Typically, chalk is stored as a loose powder in a special chalk bag designed to prevent spillage, most often closed with a drawstring. This chalk bag is then hung by a carabiner from the climbing harness or from a simple belt worn around the climber's waist. This allows the climber to re-chalk during the climb with minimal interruption or effort. To prevent excess chalking (which can actually decrease friction), some climbers will store their chalk in a chalk ball, which is then kept in the chalk bag. A chalk ball is a very fine, mesh sack that allows chalk release with minimum leakage when squeezed so that the climber can control the amount of chalk on their hands.

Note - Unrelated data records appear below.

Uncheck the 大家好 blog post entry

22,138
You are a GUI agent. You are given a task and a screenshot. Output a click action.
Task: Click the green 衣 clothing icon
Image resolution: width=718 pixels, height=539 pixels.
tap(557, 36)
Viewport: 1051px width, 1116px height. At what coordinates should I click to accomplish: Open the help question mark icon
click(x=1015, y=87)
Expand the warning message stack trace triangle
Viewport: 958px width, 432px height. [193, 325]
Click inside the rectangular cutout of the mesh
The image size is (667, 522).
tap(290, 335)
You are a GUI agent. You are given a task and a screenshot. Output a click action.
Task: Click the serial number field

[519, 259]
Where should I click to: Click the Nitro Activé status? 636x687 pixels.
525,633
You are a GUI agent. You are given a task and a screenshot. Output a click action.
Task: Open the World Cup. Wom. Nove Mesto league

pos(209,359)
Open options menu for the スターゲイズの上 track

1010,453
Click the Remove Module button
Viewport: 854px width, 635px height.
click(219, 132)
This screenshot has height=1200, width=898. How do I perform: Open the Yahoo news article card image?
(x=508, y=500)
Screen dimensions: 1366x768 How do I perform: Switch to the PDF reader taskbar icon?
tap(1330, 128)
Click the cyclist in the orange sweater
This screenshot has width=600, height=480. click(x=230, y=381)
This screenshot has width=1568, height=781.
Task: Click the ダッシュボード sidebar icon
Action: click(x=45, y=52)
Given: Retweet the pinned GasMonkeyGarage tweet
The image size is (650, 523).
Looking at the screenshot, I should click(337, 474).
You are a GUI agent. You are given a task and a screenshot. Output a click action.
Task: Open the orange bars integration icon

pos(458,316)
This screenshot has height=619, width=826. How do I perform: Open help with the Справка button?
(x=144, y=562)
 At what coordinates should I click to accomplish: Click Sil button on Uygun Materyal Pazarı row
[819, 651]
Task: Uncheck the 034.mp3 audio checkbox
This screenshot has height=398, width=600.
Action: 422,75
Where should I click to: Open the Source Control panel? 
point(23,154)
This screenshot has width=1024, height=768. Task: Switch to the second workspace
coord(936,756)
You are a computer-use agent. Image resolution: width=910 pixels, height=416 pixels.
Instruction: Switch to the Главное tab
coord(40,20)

A chalk build-up on the natural rock of outdoor climbs is considered to be a potential eyesore, In the United States, the Bureau of Land Management advocates the use of chalk that matches the color of the native rock. Several popular climbing areas, like Arches National Park in Utah, have banned white chalk, instead allowing the use of rock-colored chalk. A handful of companies make colored chalk or a chalk substitute designed to comply with these environmental conservation measures. Garden of the Gods in Colorado has gone further, banning the use of all chalk and chalk substitutes outright.

Gear sling 
A gear sling is usually used in traditional climbing, or big wall climbing when the climber has too much protection gear to fit onto the gear loops of their harnesses. The simplest forms are homemade slings of webbing; more elaborate forms are padded.

Haul bag 
A haul bag refers to a large, tough, and often unwieldy bag into which supplies and climbing equipment can be thrown.  A rucksack or day pack often has webbing and haul loops on the top edge. They are commonly used in big wall climbing due to their tough nature so they and be rubbed along the rock without the bag breaking. Haul bags are often affectionately known as "pigs" due to their unwieldy nature.

Medical tape 
Medical tape (note that "tape" can also refer to Webbing), is useful to both prevent and repair minor injuries. For example, the medical tape is often used to fix flappers.  Many climbers use tape to bind fingers or wrists to prevent recurring tendon problems. Tape is also highly desirable for protecting a climber's hands whilst climbing on routes that consist mostly of repeated hand jamming; a major example being on El Capitan in Yosemite.